TO DO ->
Return all lines of the records that contain the word "agent".

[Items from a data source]
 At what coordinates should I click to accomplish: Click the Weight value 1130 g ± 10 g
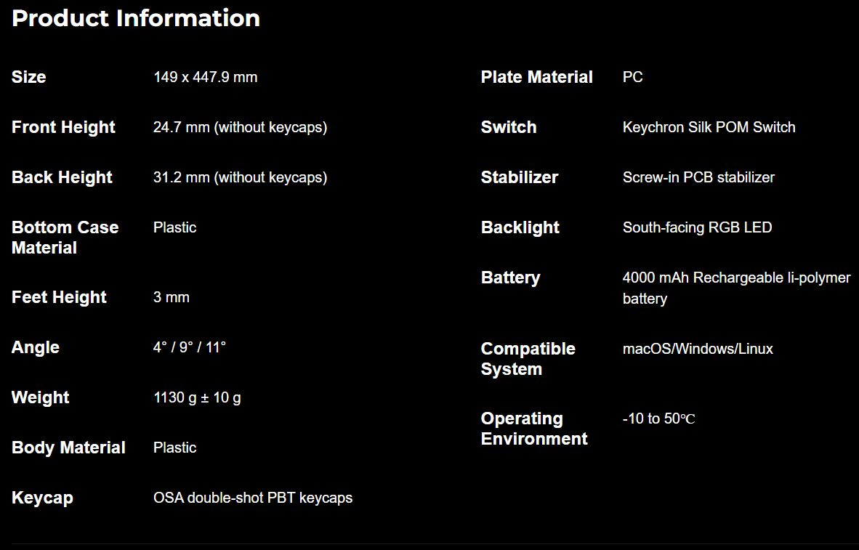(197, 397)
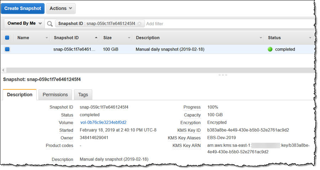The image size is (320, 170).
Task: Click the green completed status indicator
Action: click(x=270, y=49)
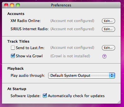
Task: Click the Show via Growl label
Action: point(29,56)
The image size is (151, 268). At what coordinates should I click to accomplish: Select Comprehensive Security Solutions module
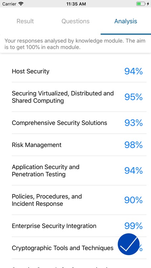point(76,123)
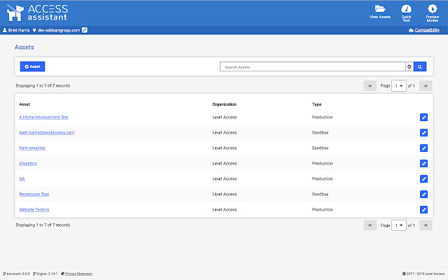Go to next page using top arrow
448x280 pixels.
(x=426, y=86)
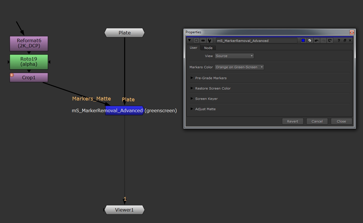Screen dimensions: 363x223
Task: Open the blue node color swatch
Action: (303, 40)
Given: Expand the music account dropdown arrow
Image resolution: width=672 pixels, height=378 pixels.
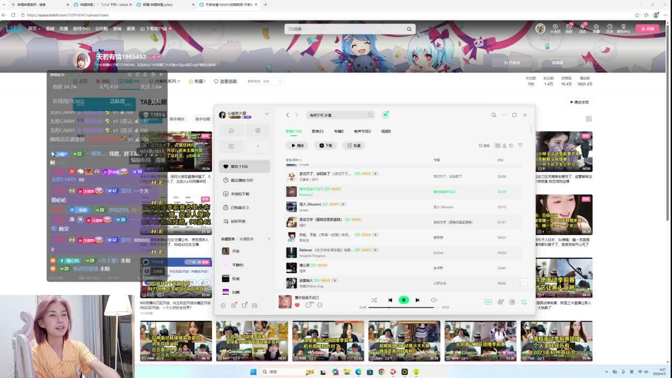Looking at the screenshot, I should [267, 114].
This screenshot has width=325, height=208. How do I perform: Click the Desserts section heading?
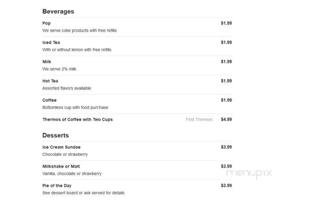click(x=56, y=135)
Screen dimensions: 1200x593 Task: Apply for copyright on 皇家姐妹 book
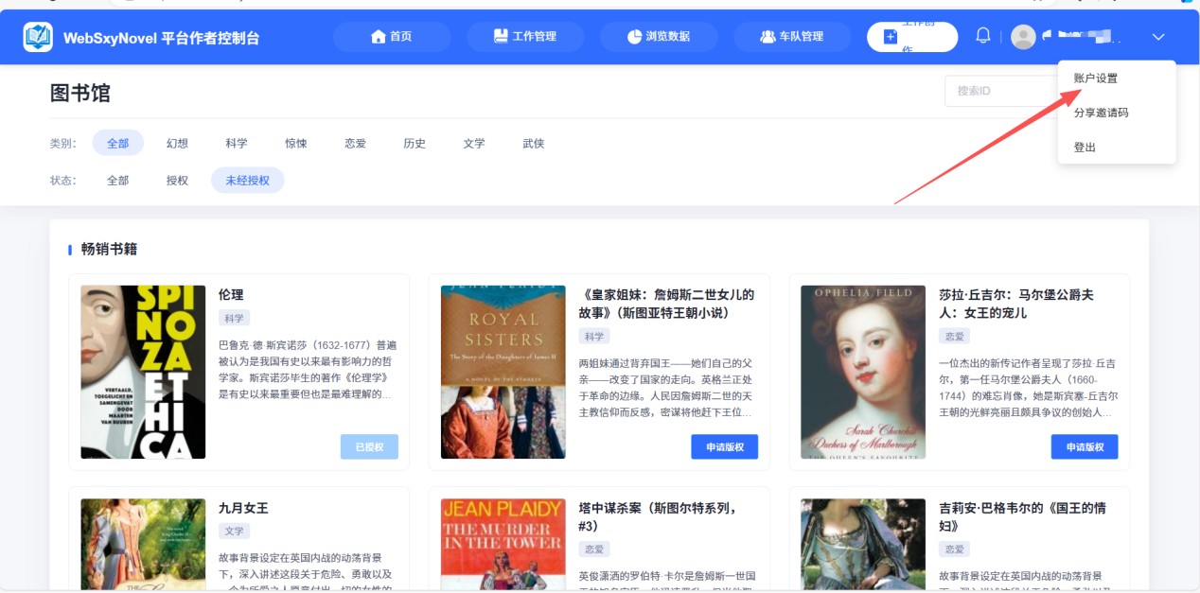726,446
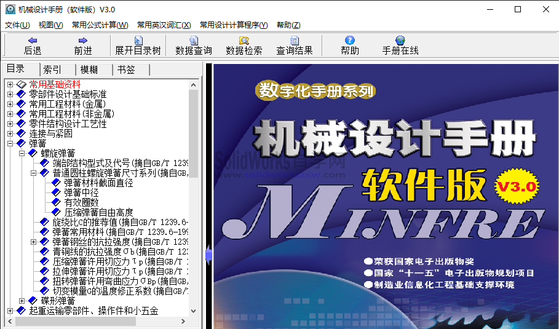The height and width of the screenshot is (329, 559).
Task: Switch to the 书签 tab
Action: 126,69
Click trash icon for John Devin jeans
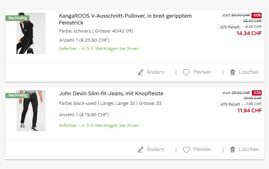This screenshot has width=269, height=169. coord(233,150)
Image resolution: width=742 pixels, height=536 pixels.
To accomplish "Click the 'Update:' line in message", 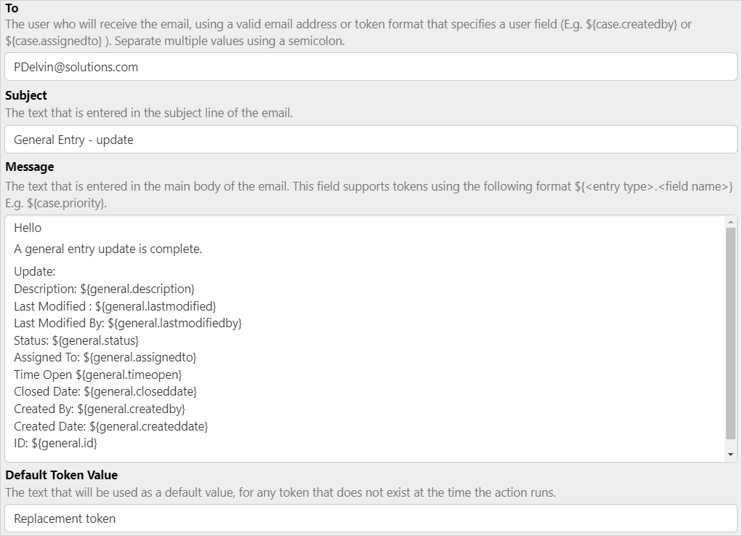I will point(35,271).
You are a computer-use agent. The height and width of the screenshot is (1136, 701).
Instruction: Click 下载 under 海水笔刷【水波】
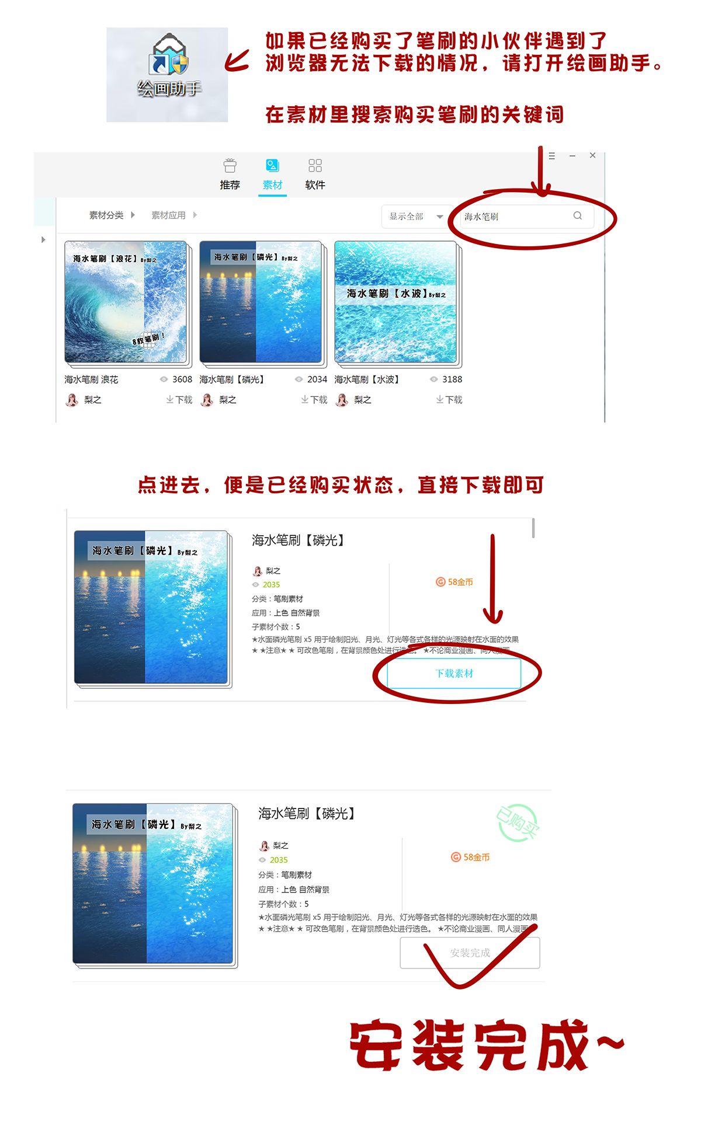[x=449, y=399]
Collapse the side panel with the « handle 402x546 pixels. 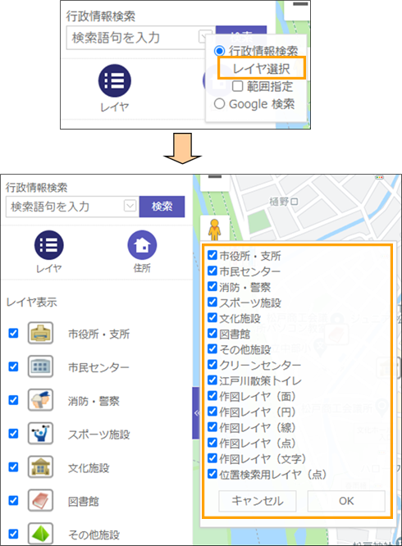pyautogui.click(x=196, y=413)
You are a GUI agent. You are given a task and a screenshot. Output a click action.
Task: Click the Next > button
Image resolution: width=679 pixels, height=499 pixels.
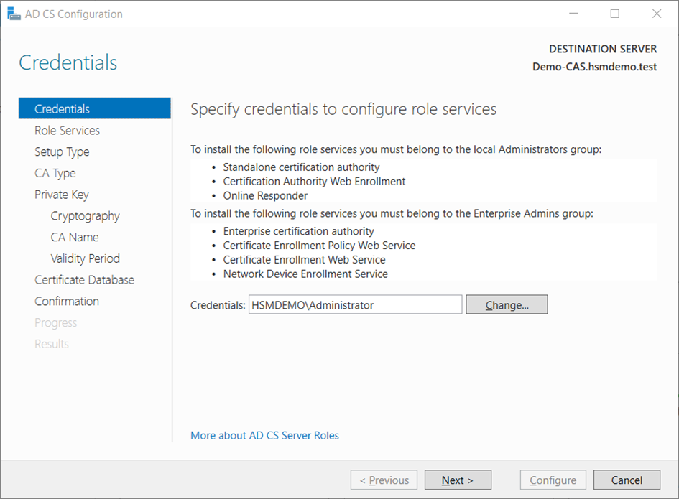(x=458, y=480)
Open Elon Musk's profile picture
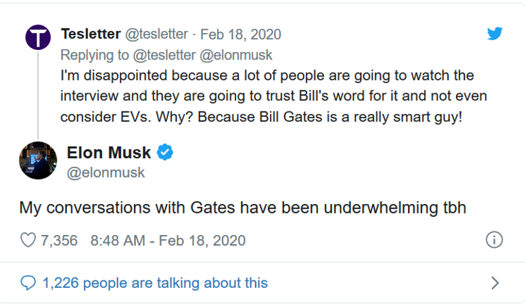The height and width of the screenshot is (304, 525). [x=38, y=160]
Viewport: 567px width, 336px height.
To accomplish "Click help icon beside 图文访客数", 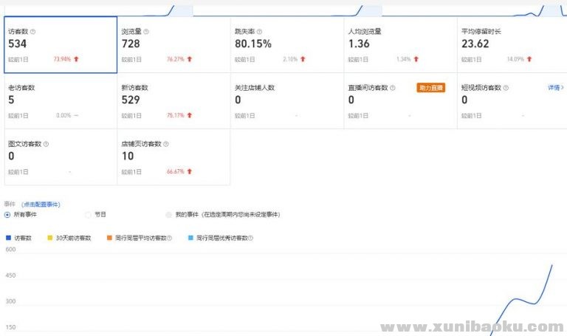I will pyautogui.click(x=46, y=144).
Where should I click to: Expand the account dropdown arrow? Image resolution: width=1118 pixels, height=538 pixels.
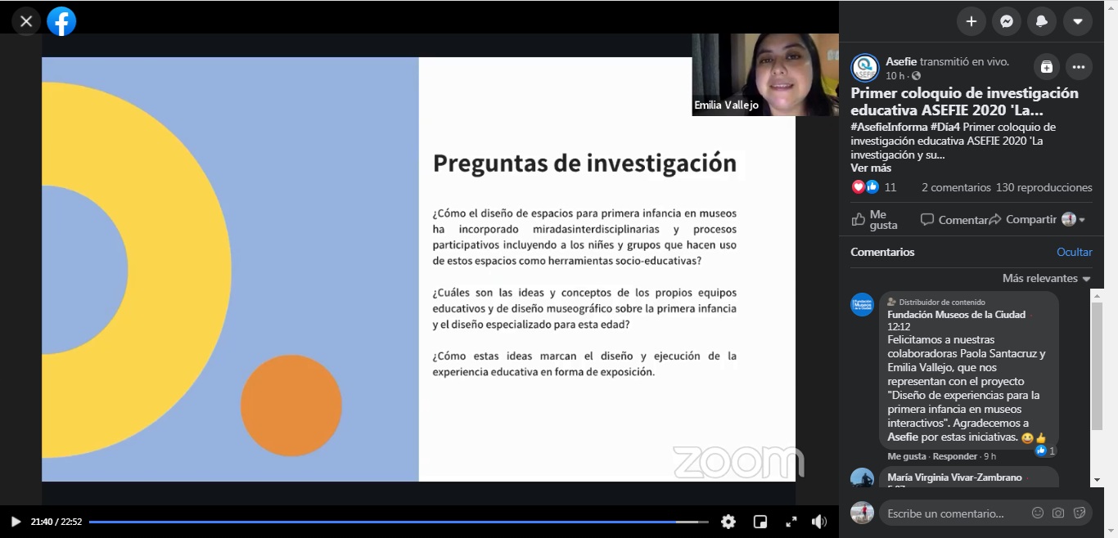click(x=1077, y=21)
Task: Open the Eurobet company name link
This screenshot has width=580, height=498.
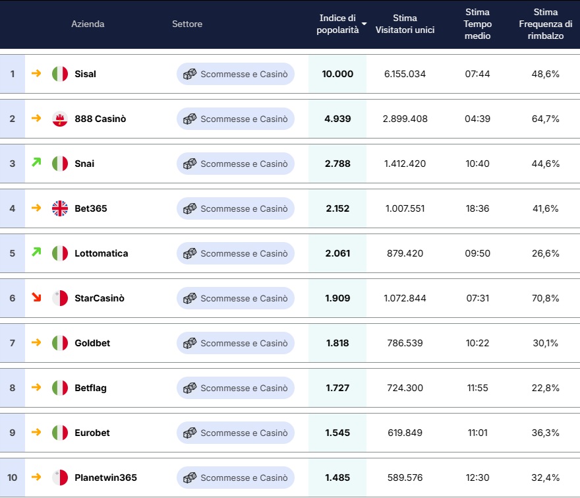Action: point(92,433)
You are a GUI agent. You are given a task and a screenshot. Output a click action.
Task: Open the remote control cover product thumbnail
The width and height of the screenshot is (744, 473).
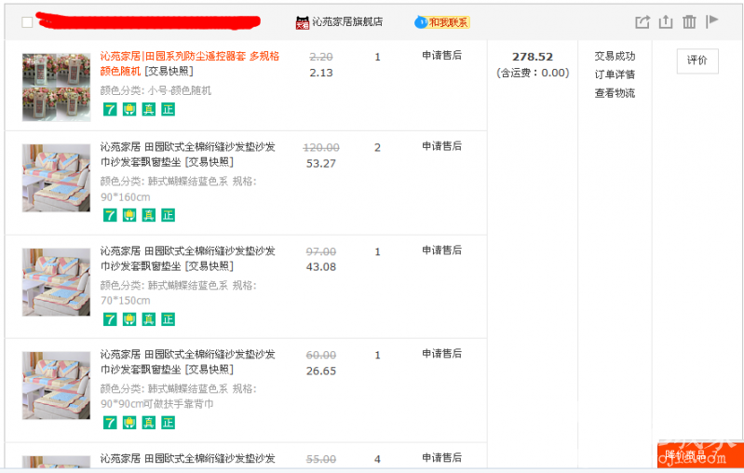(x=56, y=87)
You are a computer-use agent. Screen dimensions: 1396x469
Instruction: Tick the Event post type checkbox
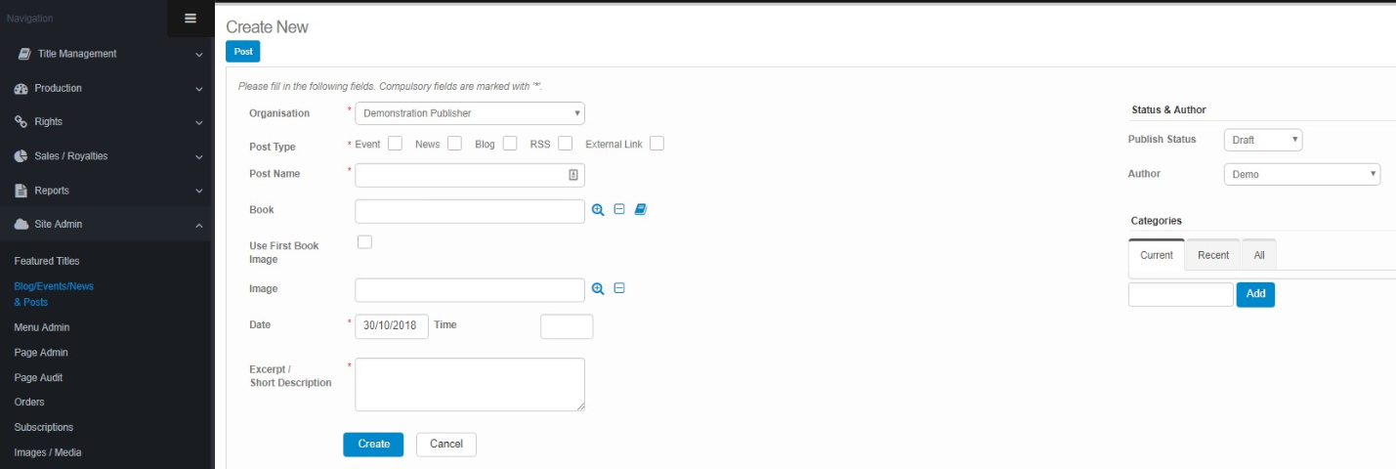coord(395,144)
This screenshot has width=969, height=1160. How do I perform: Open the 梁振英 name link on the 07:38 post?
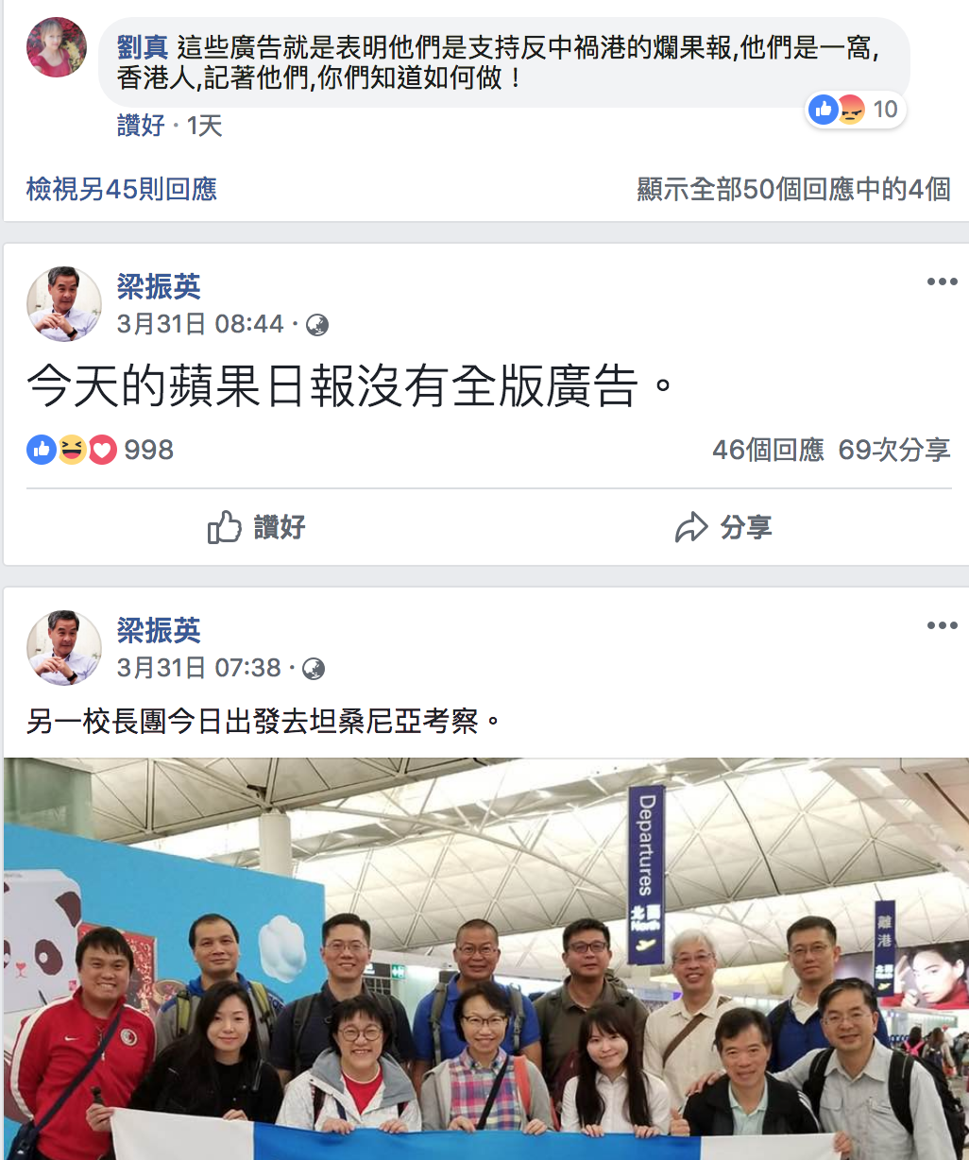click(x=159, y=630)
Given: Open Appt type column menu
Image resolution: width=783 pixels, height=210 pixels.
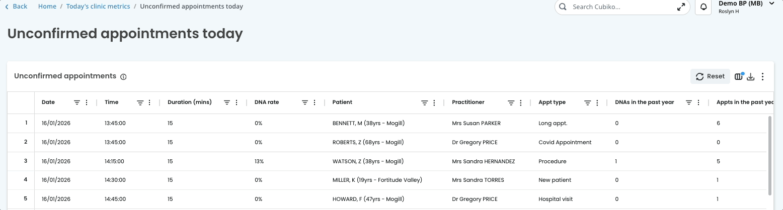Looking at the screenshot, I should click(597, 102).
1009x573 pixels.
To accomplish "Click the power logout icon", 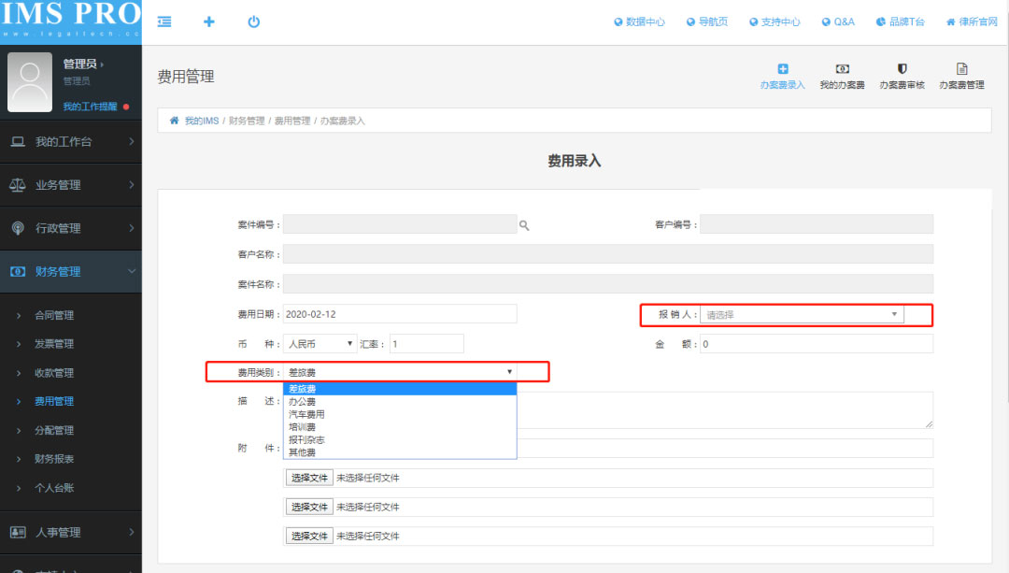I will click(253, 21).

OUTPUT FOR THIS EXERCISE ->
You are a computer-use agent. The height and width of the screenshot is (1136, 701).
You are a GUI agent. You are given a task and a screenshot. Output a click action.
You are a GUI agent. You are given a task and a screenshot. Output a click action.
You are a computer-use agent. Screen dimensions: 1396x469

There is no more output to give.